**WHAT IS REQUIRED**
Can you extract the full text about ties in the KS test below, reproducing every word of it?

**TEXT PROVIDED**

Content starts

Jittering your data before testing is problematic (jittering is more used for plots so the points are not on top of each other, but the viewer can still understand that there were ties). With jittering you are comparing datasets that are mixtures of the original and the jittering distribution and adding the jittering could artificially increase or decrease the p-value.
The problem with ties in the KS test is that the p-values are computed based on assumptions that no ties are possible, so the work around is to not use the computed p-values but find your own. One possibility is to do a permutation test: run the KS test but ignore the p-value but record the KS test statistic; now combine the 2 sets of data and randomly choose out of the combined data a new set that is the same size as one of the original (and the rest will represent the other group); run the KS test on these new sets and again just record the test statistic. Repeat this process a bunch of times (2,000 or so) and the recorded test statistics will represent the distribution under the null hypothesis, the proportion of the test statistics that are more extreeme than your original one is the p-value.
You mentioned that you thought the null should be rejected based on a plot of the data, perhaps the methods in this paper:
Buja, A., Cook, D. Hofmann, H., Lawrence, M. Lee, E.-K., Swayne,
D.F and Wickham, H. (2009) Statistical Inference for exploratory
data analysis and model diagnostics Phil. Trans. R. Soc. A 2009
367, 4361-4383 doi: 10.1098/rsta.2009.0120
would appeal to you instead. The simplified version is that they generate several plots of the data under the assumption of the null being true (permuting similar to above) and show those plots along with the same plot of the original data. If you cannot figure out which is the plot of the original data then that supports the null hypothesis, if the plot of the original is very obvious then that argues against the null. The vis.test
function in the TeachingDemos package for R helps implement this test.
If you have already decided that there is a difference and just want a p-value less than 0.05 then you can use SnowsPenultimateNormalityTest
that is also in the TeachingDemos package (but be warned, the documentation for that function is considered more useful than the function itself).

Content ends

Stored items
Content starts

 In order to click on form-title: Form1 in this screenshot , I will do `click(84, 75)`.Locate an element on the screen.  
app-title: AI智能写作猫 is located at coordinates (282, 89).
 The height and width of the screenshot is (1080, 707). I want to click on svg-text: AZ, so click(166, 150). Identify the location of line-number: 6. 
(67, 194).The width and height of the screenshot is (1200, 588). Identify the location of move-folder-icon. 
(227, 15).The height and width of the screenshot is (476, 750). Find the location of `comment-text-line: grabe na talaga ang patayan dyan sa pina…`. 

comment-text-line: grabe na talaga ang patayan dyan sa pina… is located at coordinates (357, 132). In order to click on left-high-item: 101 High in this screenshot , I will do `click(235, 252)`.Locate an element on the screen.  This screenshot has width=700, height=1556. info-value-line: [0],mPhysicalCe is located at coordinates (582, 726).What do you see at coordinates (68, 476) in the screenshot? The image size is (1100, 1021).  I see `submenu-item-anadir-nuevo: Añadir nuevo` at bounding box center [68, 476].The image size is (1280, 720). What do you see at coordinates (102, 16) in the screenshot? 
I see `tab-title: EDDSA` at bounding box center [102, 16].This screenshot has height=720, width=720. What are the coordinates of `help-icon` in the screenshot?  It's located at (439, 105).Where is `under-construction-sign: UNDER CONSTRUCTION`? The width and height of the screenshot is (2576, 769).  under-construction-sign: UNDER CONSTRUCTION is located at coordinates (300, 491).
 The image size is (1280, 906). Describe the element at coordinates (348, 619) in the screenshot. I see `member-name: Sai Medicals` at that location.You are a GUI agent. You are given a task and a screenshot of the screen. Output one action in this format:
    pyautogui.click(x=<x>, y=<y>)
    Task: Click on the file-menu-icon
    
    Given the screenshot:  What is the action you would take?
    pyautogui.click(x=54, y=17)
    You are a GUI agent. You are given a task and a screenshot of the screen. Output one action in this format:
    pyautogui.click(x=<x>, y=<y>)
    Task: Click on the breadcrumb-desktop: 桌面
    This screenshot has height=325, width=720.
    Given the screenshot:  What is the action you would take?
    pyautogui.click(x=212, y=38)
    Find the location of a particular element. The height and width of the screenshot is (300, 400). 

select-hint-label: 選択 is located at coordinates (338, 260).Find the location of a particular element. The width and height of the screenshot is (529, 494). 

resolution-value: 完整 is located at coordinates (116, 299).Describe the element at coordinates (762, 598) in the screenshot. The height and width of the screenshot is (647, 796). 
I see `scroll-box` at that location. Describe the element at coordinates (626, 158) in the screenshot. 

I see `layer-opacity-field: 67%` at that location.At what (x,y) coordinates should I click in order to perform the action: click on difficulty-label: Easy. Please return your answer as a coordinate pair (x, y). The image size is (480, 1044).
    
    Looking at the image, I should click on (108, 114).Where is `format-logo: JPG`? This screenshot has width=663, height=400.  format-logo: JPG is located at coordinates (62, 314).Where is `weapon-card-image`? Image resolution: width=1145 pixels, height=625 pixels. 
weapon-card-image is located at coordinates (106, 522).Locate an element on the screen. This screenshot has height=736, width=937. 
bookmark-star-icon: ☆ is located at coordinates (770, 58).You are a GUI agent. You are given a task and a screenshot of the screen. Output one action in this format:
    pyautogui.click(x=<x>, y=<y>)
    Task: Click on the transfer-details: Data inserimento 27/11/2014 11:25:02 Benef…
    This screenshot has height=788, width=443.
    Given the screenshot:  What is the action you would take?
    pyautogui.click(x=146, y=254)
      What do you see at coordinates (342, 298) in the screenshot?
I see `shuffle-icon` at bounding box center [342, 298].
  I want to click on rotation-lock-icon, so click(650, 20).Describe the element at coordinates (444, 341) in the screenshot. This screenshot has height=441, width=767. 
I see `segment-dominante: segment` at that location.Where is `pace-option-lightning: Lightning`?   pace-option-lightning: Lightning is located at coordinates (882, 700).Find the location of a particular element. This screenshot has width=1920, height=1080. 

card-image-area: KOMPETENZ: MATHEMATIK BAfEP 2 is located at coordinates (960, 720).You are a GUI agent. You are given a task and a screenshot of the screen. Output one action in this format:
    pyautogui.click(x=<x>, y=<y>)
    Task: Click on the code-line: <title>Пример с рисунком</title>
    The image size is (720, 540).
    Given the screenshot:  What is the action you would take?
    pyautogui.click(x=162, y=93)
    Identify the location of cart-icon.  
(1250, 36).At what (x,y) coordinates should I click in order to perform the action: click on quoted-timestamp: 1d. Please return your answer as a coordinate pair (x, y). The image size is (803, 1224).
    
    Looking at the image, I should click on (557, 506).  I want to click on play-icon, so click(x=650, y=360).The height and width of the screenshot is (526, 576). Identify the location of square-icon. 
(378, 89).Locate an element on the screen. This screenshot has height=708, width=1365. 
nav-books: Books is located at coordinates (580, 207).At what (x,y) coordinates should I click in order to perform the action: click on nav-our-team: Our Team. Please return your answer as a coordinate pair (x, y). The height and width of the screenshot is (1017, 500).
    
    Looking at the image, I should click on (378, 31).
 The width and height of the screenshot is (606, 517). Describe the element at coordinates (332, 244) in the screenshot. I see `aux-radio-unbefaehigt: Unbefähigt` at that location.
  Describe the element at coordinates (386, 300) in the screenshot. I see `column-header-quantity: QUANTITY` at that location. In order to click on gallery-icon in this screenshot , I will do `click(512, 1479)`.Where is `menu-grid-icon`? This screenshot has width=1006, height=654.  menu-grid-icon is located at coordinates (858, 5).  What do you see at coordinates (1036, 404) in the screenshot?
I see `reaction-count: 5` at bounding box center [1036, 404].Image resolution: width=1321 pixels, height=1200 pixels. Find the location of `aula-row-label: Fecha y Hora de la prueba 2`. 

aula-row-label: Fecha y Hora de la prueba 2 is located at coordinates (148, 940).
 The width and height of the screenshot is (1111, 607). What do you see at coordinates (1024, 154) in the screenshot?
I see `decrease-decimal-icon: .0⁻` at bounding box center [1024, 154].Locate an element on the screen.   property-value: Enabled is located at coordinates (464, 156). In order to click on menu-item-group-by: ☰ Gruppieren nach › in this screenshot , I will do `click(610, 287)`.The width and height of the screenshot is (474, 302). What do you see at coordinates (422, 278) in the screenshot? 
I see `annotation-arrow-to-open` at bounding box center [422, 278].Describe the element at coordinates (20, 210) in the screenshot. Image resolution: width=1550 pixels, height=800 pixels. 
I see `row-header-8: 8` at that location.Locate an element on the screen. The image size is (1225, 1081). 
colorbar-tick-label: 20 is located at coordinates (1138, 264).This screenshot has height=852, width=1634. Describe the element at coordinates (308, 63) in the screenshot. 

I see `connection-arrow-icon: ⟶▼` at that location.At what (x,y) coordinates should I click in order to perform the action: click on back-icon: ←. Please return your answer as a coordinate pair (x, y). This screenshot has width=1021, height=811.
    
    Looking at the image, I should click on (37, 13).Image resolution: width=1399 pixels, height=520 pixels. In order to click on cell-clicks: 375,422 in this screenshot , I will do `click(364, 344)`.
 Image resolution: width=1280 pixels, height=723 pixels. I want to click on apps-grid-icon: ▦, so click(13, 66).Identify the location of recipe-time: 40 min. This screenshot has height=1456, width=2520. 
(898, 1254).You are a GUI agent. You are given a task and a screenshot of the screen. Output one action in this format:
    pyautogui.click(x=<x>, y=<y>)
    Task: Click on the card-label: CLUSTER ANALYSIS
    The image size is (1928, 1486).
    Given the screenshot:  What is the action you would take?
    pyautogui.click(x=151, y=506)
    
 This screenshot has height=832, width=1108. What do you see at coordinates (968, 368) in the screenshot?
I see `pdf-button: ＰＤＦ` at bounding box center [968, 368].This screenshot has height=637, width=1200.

Content ends

**REPLY TO THE TASK**
Jittering your data before testing is problematic (jittering is more used for plots so the points are not on top of each other, but the viewer can still understand that there were ties). With jittering you are comparing datasets that are mixtures of the original and the jittering distribution and adding the jittering could artificially increase or decrease the p-value.
The problem with ties in the KS test is that the p-values are computed based on assumptions that no ties are possible, so the work around is to not use the computed p-values but find your own. One possibility is to do a permutation test: run the KS test but ignore the p-value but record the KS test statistic; now combine the 2 sets of data and randomly choose out of the combined data a new set that is the same size as one of the original (and the rest will represent the other group); run the KS test on these new sets and again just record the test statistic. Repeat this process a bunch of times (2,000 or so) and the recorded test statistics will represent the distribution under the null hypothesis, the proportion of the test statistics that are more extreeme than your original one is the p-value.
You mentioned that you thought the null should be rejected based on a plot of the data, perhaps the methods in this paper:
Buja, A., Cook, D. Hofmann, H., Lawrence, M. Lee, E.-K., Swayne,
D.F and Wickham, H. (2009) Statistical Inference for exploratory
data analysis and model diagnostics Phil. Trans. R. Soc. A 2009
367, 4361-4383 doi: 10.1098/rsta.2009.0120
would appeal to you instead. The simplified version is that they generate several plots of the data under the assumption of the null being true (permuting similar to above) and show those plots along with the same plot of the original data. If you cannot figure out which is the plot of the original data then that supports the null hypothesis, if the plot of the original is very obvious then that argues against the null. The vis.test
function in the TeachingDemos package for R helps implement this test.
If you have already decided that there is a difference and just want a p-value less than 0.05 then you can use SnowsPenultimateNormalityTest
that is also in the TeachingDemos package (but be warned, the documentation for that function is considered more useful than the function itself).